Church Without The Other Of course, there is a much deeper issue. The most pressing problem facing the church in the West is the continued self-destruction of our own unity. By our selfdissection into waring groups we say to the world, “Our message is not true (Jn. 13:35) and therefore Jesus did not in fact come from the Father (Jn.17:21).” We say to the world, “Move along, and don’t bother with us, for we have nothing new to offer; we’re just like you -- fractured, cracked-up, at loose ends.” In fact we prove what they already know, our words are mere self-styled rhetoric meant only for ourselves. To the world we are part of the problem for they see through us; they see us pushing a personal agenda, a Western agenda, that on occasion only accidentally has something to do with the Christ’s true mission for the world. But the problem is still deeper. In the end it is not just our words at issue, but our actions as well. Western Christians have continued to vilify and ostracize not only each other, but also the one not like us, especially the one not religiously and socially like us. This practice stands over and against the announced purpose of the Christ himself, who came to seek and save the lost through sacrificial service. Jesus of Nazareth, a Jew, came to his people and challenged them to be the light of the world and the salt of the earth.
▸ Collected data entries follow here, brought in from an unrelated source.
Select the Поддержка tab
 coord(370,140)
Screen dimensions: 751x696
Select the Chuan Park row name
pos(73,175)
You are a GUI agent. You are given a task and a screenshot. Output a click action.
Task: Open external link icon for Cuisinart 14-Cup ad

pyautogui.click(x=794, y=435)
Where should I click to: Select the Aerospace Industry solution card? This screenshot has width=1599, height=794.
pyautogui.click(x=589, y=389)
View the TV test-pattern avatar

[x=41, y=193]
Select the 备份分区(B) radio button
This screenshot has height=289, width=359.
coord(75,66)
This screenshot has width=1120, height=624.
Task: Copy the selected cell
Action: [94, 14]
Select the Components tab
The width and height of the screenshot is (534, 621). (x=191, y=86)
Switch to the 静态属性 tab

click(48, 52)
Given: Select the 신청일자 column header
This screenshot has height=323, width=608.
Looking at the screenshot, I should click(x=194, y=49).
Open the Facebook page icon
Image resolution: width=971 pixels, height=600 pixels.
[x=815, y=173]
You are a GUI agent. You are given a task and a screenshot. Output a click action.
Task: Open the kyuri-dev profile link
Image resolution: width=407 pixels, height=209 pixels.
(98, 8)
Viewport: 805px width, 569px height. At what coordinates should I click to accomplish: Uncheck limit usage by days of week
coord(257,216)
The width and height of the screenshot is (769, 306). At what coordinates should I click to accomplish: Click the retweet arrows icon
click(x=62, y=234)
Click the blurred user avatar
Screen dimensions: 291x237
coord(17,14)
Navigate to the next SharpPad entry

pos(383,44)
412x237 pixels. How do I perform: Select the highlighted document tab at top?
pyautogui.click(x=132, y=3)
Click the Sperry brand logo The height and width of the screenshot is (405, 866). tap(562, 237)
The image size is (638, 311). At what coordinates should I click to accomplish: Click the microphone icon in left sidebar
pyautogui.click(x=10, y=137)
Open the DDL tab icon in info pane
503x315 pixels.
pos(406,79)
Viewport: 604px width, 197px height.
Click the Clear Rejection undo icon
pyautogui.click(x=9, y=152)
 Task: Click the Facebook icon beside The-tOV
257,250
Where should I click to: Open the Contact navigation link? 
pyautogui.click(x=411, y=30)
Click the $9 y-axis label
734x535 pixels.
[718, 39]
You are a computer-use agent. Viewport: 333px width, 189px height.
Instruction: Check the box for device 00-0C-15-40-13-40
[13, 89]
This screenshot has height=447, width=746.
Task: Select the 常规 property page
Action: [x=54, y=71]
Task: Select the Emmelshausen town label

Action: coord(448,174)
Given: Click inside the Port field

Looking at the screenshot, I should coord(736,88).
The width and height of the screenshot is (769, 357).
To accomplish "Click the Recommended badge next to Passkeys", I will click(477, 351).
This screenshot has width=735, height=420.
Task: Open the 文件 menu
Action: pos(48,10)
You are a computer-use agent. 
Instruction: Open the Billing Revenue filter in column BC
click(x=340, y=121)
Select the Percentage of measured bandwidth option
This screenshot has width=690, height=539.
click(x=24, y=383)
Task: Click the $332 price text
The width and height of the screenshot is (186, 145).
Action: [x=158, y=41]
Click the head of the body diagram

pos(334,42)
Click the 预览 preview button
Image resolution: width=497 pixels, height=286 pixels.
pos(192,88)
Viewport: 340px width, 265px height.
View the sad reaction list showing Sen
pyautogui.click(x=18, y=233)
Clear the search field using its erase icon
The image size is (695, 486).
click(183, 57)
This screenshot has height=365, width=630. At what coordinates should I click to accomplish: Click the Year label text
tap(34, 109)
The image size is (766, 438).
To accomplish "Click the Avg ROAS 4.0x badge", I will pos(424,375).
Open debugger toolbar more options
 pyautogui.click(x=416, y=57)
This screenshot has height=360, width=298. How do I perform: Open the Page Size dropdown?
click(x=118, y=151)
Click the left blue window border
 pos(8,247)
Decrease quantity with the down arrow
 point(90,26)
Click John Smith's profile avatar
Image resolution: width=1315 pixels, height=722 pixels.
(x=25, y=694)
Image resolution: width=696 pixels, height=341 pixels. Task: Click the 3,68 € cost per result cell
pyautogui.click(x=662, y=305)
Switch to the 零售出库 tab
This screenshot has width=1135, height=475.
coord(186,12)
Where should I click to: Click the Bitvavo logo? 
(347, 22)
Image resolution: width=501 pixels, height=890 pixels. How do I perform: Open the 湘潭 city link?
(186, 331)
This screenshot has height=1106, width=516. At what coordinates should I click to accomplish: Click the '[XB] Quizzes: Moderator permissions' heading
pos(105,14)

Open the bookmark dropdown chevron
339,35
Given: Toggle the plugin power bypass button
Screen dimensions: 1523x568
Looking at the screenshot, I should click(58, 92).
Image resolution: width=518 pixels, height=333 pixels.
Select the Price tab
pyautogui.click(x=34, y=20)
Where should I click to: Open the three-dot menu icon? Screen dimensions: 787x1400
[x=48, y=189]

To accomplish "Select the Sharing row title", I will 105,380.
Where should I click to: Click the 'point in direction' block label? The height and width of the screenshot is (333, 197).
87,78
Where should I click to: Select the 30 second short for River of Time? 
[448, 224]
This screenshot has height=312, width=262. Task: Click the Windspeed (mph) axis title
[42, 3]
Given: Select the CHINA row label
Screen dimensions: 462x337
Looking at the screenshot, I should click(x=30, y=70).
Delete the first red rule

He offered them a renewal of the calling first given to Abraham -- to be a blessing for the entire world. And this calling and this challenge also now falls to those who name his name. Surely, this is clear.


What must be just as clear is that, if we name Jesus then we must walk his way, which is no easy task. His is the narrow and difficult way. His is the way of struggle. His is a path without much comfort or fame or even recognition from the one who calls us. His way pushes against success stories and self-aggrandizement. His is the way of convulsion and impairment, of standing with the one not like us, of keeping vigil with the broken and butchered peoples of the earth, even though they worship another, doing this until we too are broken and butchered. His way means we acknowledge the other’s pain, offering lamentation and prayer as intercession for their suffering (believing GOD will answer), and then working tirelessly to end it, or sacrificially supporting those who can. But that is not all for in the end his path gets considerably worse. His path also moves us against our own self-interest through empire. His path ultimately costs us our way of life. His path shuts us out of silence and comfort. His path negates going-along by getting-along. His path leads us to a prophetic stance against empire when necessary. In short, his path is the way of suffering and lamentation, in the very face of empire, for a world gone to hell on our watch.

A POST-CHRISTIAN LAMENTATION TO THE UNKNOWN GOD O GOD, where are you? Why have you forsaken the world? Why have your choice blessings staggered off with dusk?

O child, I am with you. Remember, I have joined your dereliction;


I participate in your anguish and grief. It is now my own. I am here.

O Child, I am here, but where are you? Where are you when the children shun and starve? Where are you when the lights bang out on the aged and the forgotten and a little silent life that holds no money or power?

Weep! Weep! for the world! Offer a dirge that includes the other. Force a vigil for the one who is enemy. Cradle the neighbor with different color and different hair and different prayer.

Weep! Weep for the ones enduing


rage and uproar and the compression of empire and the hated of faith. Basket the babies let loose by mothers adrift for lack for fear for commanded darkness.

Weep! Weep! for the women secreted away, chained for use and misuse and discarded like cardboard for another. Pull back the dispossessed with arms strong with weakness splay them wide with fretful care.


O, Yes. And Weep, Weep for the brutal and the hateful even as your prayers stand against their beastliness and brutality.